Kinetochore particles do not show direct transfer between two MTs in the presence of Dam1 and Ndc80 phospho-mimic mutants
The Ndc80C-nanobead system enabled direct comparison between the strengths of the endon and lateral attachments. Intriguingly, when Ndc80C–nanobeads were transferred from the end of one MT to the lateral side of another (with Dam1-4D phospho-mimic mutants), the end-on attachment was lost after the lateral attachment was formed, i.e. the Ndc80C– nanobeads were always attached to one or two MTs during the transfer (Figure 2E, F). In other words, they were ‘directly’ transferred between MTs. Such direct transfer possibly reflects the behaviour of native kinetochores during error correction. Indeed, Nicklas and colleagues implied that erroneous MT attachments are not released from the kinetochore until a new attachment is formed in grasshopper spermatocytes (Nicklas, 1997; Nicklas and Ward, 1994).
To address how native yeast kinetochores are transferred between MTs, we purified native kinetochore particles (KCp) from budding yeast, using a Flag tag fused to Dsn1 (a component of the kinetochore MIND complex) for immunoprecipitation (Akiyoshi et al., 2010). The KCp contained either wildtype Ndc80 (Ndc80-WT) or phospho-mimic mutant Ndc80-7D (at seven Aurora B phosphorylation sites in the N-terminus of Ndc80) with three copies of GFP at the Ndc80 C-terminus. Before purification of the KCp, we depleted Dam1 protein in yeast cells, in which an auxin-induced degron tag (aid) (Nishimura et al., 2009) was fused to the C-terminus of Dam1, by treatment with auxin (NAA). The western blots of the total cell lysates confirmed depletion of the most Dam1 protein after the NAA treatment (Figure 4A-i). As previously reported (Akiyoshi et al., 2010), the purified KCp contained a wide range of kinetochore components, including both inner and outer kinetochore components, but not Aurora B kinase (Figure 4A-ii, Table S1).
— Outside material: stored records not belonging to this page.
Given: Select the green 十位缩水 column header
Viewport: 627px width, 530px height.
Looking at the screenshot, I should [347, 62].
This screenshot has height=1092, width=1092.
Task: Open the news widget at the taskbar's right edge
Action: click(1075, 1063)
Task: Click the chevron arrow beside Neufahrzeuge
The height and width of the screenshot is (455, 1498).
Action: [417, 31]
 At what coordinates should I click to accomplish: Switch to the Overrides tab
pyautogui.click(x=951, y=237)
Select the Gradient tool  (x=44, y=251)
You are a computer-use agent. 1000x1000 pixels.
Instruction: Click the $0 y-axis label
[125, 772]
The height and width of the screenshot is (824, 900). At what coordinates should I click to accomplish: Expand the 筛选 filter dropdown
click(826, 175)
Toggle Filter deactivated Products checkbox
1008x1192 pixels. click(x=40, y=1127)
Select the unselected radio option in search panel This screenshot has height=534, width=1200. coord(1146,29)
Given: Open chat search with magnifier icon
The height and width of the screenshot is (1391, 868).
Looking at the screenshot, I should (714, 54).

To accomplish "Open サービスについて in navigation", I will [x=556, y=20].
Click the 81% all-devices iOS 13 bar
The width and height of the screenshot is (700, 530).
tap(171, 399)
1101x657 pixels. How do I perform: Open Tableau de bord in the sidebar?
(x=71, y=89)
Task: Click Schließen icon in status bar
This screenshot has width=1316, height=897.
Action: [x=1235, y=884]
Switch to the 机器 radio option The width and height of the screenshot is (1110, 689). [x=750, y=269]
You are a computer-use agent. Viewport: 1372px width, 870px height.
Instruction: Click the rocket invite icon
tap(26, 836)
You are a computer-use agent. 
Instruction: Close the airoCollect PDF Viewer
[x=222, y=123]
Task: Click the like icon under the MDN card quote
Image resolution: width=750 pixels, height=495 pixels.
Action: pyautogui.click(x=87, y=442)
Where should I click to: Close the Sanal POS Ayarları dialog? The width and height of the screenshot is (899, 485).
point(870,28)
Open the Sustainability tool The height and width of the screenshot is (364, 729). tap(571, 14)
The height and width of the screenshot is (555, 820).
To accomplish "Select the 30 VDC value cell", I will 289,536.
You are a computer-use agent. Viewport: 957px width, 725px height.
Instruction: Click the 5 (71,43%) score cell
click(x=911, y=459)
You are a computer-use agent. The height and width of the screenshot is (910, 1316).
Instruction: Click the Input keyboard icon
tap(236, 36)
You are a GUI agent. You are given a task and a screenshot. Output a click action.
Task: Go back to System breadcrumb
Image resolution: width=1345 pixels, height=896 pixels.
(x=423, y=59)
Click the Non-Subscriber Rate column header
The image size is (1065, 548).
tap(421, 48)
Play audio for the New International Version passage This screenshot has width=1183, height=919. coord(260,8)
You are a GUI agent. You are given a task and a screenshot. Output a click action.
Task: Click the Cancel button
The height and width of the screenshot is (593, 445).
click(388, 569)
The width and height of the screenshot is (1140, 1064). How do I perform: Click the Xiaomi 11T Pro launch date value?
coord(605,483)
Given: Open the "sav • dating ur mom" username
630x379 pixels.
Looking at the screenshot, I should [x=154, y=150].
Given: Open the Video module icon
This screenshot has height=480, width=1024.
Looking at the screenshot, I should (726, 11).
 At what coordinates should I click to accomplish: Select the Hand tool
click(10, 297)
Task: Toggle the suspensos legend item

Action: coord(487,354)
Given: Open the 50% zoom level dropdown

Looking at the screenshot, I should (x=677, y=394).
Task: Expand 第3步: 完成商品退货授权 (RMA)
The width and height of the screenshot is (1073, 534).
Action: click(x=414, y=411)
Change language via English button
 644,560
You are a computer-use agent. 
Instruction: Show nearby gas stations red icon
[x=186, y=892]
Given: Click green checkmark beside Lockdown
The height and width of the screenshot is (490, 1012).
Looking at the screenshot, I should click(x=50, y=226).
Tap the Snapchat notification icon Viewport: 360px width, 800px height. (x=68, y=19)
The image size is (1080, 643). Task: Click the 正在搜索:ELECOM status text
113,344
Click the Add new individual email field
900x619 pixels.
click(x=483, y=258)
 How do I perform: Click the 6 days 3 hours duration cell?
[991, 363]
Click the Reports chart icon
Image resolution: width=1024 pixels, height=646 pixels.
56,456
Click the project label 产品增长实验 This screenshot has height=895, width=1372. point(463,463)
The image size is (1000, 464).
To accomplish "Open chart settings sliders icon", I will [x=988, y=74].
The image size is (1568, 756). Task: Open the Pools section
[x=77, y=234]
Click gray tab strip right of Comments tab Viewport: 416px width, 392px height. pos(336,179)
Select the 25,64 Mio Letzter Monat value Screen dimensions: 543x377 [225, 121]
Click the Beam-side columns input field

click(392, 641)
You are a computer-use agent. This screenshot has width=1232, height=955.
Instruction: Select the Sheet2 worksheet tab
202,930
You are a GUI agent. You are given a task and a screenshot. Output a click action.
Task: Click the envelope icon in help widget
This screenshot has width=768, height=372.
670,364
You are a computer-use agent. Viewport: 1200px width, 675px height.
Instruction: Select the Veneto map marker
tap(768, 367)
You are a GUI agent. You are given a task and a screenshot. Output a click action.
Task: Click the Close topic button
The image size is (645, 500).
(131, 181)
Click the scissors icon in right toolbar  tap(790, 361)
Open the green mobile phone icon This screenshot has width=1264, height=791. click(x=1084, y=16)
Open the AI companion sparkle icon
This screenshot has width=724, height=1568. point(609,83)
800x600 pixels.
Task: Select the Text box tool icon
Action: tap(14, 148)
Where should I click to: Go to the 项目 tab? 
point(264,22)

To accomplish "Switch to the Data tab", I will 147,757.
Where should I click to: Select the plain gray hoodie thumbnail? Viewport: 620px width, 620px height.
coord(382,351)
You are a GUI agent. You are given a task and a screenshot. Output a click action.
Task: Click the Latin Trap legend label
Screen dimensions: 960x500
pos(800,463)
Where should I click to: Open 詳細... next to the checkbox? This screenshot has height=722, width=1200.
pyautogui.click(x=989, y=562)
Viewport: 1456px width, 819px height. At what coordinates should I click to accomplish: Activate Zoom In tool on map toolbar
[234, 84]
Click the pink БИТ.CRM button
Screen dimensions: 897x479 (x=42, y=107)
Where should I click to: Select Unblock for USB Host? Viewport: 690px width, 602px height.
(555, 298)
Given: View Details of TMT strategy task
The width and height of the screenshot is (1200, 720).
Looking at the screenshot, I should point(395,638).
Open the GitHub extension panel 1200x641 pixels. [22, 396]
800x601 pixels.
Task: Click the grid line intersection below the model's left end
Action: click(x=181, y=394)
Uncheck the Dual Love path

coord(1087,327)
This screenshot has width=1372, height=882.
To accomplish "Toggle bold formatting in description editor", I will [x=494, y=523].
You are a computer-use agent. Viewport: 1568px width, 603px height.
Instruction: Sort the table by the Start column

We reconstituted KCp–MT interactions in vitro by mixing the purified KCp and recombinant Dam1C with dynamic MTs generated in vitro. The KCp first attached to the lateral side (lateral attachment) of dynamic MTs, then attached to the MT end, and tracked the end of shrinking MTs (end-on attachment) (Figure S3A). The continued end-on attachment relied on the Dam1C since its absence led to frequent (42–47%) detachment of KCp (containing either Ndc80-WT or -7D) from the end of shrinking MTs (end-on drop-off) (Figure S3B, C). With Dam1C-WT or Dam1C-4D, end-on drop-off of the KCp (with either Ndc80-WT or -7D) was rarely found (Figure S3C). Thus, the phospho-mimic mutants of Dam1 (Dam1-4D) and Ndc80 (Ndc80-7D in KCp) did not significantly affect continuous end-on attachment of the KCp; this is similar to their effects in the Ndc80C–nanobeads system (Figure S2D).
Next, we conducted the MT crossing assay with the KCp, as with Ndc80C–nanobeads. The KCp contained Ndc80-WT or 7D, and recombinant Dam1C was either present or absent in the system – where present, it contained either Dam1-WT or Dam1-4D. The assay gave three different outcomes as follows: 1) end-on attachment of KCp continued and passed a crossing MT (Figure 4B); 2) the KCp was transferred from the end of the original MT to the lateral side of another MT as the depolymerizing MT crossed it (Figure 4C); 3) the KCp detached from the MT end but was not transferred to another MT when the KCp reached it (end-on drop-off) (Figure 4D). Figure 4E shows frequency of these outcomes, in blue, orange and green bars, respectively.
In MT crossing assay with KCp (with Ndc80-WT), the absence of Dam1C led to more frequent transfer to the lateral side of another MT (Figure 4C; E, orange, 9%) and end-on drop-offs (Figure 4E, green, 24%) in comparison with the presence of Dam1C-WT. Also, KCp with Ndc80-7D showed similar outcomes in the absence of Dam1C (Figure 4D, E). In the presence of recombinant Dam1C-WT and -4D, end-on attachment continued in most cases (Figure 4B, E) and the other two events were rare. The outcomes were similar irrespective of Ndc80-WT or -7D in the KCp (Figure 4E). In summary, phospho-mimic mutants of either Dam1 or Ndc80 showed no significant effects on the behaviour of the KCp in the MT crossing assay. With Dam1C-4D, on rare occasions, the KCp was transferred from the end of one MT to the lateral side of another, in contrast to the behaviour of Ndc80C-nanobeads.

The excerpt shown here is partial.